AK Parti'nin, siyasi partilere yardımla ilgili kanunu kendi çıkarlarına göre düzenlediğini iddia eden Şener, bu düzenlemenin mevcut yasalar ve Anayasa'ya aykırı olduğunu söyledi.
Anayasa Mahkemesi'nin, 2820 sayılı Siyasi Partiler Kanunu'nun, "Siyasi partilere hazine yardımının hangi koşullarda yapılacağını" düzenleyen maddesinin iptal istemini reddine ilişkin 2008 yılında karar verdiğini anımsatan Şener, bu karar sonrasında iç hukuk yolları tükendiğinden AİHM'e başvurma kararı aldıklarını anlattı.

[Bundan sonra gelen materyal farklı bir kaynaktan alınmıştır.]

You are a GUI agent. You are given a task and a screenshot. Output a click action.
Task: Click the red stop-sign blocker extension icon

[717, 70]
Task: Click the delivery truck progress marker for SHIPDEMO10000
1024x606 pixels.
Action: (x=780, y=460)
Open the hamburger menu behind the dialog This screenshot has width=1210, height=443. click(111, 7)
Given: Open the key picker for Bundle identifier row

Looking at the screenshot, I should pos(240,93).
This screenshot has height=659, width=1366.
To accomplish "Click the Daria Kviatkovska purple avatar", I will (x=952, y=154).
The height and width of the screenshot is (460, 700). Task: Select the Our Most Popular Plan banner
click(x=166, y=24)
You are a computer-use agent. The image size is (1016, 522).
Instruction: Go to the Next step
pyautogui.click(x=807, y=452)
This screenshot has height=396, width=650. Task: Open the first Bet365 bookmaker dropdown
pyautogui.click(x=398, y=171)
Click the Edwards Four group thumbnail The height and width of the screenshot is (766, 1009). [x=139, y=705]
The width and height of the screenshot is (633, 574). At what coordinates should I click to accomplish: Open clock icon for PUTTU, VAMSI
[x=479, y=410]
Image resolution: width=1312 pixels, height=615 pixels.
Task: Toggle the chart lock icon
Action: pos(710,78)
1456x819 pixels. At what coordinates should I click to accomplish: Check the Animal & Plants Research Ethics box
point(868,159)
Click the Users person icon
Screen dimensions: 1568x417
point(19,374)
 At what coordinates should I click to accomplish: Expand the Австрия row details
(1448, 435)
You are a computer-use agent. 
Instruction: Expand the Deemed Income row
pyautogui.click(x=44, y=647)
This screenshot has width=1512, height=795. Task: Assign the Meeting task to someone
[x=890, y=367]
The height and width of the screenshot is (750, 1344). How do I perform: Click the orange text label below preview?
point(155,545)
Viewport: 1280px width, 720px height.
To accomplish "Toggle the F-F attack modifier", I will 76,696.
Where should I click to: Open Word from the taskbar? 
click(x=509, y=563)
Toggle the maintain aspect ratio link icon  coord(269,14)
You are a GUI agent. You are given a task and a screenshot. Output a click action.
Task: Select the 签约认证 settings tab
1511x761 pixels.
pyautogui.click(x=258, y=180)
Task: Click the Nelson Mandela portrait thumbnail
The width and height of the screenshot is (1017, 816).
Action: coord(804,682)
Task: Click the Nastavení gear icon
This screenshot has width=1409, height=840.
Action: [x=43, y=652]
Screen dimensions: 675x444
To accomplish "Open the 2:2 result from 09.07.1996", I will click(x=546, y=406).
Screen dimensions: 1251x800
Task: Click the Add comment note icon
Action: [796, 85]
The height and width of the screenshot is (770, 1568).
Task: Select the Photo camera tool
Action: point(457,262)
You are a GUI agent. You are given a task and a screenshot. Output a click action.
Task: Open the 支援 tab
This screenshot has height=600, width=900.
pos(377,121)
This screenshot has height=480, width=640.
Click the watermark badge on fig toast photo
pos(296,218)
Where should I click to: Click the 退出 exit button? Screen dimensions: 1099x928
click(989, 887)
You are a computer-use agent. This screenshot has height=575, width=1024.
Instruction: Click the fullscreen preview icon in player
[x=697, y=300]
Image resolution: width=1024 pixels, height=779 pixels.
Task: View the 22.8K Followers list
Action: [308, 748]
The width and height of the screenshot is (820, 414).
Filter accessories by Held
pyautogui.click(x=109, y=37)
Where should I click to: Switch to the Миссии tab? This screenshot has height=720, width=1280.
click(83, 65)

Başvuru dilekçesini 13 Kasım 2010'da postayla AİHM'e gönderdiklerini bildiren Şener, başvuru dilekçesinde, "düzenlemenin Türkiye Cumhuriyeti Anayasası'na aykırı olduğunu, haklarının ihlal edildiğini, bu nedenle en az Hazine yardımı alan parti MHP'ye 2011 yılında ödenmesi gereken 58,5 milyon liralık tutarın Türkiye Partisine de ödenmesini istediklerini" bildirdi.
Avrupa ülkelerinden örnekler veren Şener, bu ülkelerde mecliste tek bir milletvekiliyle temsil edilen partilerin hazine yardımından yararlandırıldığını da söyledi.
Gazetecilerin soruları üzerine, üç generalin açığa alınmasını değerlendiren Şener, Türkiye'nin bir hukuk devleti olduğunu, hukuktan doğan yetki ve sorumlulukların kullanılabileceğini belirtti. Şener, "Ama hukukla zulmetmek de mümkündür. Her şeyi hukuka uygun yapınca ortaya adalet çıkar demek her zaman mümkün değil, bazen hukuka uyarak zulmetmek de mümkündür" diye konuştu.